Musk já disse anteriormente que não conhecia bem Epstein e que só esteve em sua casa em Manhattan uma vez por 30 minutos. Ele postou no X em setembro: “Qualquer um que promova essa narrativa falsa merece completo desprezo. Epstein tentou me levar para sua ilha e eu recusei.”
Musk não respondeu a um pedido de comentário.
Os arquivos do Departamento de Justiça mostram que o irmão de Musk, Kimbal, que é membro do conselho da Tesla, também trocou vários emails com Epstein e seu associado Boris Nikolic em 2012.

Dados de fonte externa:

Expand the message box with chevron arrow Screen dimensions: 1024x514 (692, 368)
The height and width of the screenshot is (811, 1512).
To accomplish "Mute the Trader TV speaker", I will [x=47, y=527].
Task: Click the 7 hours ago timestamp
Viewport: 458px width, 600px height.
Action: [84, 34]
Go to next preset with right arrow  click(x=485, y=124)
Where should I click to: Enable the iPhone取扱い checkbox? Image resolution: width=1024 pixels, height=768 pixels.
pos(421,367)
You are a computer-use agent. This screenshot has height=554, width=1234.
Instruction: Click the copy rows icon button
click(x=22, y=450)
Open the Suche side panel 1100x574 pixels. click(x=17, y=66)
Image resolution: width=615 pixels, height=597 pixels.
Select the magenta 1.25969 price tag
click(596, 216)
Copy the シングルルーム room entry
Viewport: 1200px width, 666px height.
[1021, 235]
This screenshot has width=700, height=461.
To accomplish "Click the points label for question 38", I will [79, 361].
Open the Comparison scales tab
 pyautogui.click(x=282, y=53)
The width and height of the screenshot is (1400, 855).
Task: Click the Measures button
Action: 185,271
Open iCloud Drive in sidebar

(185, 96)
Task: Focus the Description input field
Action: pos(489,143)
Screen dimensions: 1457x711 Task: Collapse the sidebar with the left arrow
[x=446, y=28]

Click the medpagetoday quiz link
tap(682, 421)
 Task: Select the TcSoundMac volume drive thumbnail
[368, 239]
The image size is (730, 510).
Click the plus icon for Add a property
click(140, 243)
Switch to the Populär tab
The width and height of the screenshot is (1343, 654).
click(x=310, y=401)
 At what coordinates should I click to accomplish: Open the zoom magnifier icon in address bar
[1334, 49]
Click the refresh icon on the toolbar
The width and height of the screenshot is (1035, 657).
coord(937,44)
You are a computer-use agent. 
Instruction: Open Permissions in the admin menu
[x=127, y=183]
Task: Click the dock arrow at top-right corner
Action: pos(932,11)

Em uma mensagem, Kimbal agradeceu à dupla por apresentá-lo a uma mulher chamada Jennifer e foi advertido por Nikolic: “Kimbal, apenas para sua informação, é melhor você ser gentil com Jenn 😉 Jeffrey fica louco quando alguém maltrata suas garotas/amigas.”
Kimbal respondeu: “Jeffrey: Mensagem recebida alta e clara. 😉 Sério, estou muito feliz com meu tempo até agora com Jennifer. Ela é ótima.”
Kimbal não respondeu aos emails solicitando comentários.
Howard Lutnick, o secretário de Comércio dos EUA, também foi mencionado no último lote de documentos. Em uma troca de emails no final de 2012 que parece ser entre a assistente de Epstein, Lesley Groff, e Lutnick, a dupla discutiu um possível almoço na ilha de Epstein no Mar do Caribe enquanto ele e sua família navegavam pela área.
Os emails parecem contradizer a posição de Lutnick, relatada em uma entrevista ao podcast do New York Post em 2025, na qual disse que só havia encontrado Epstein uma vez.
Um porta-voz do Departamento de Comércio disse: “O secretário Lutnick teve interações limitadas com Epstein na presença de sua esposa e nunca foi acusado de irregularidades.”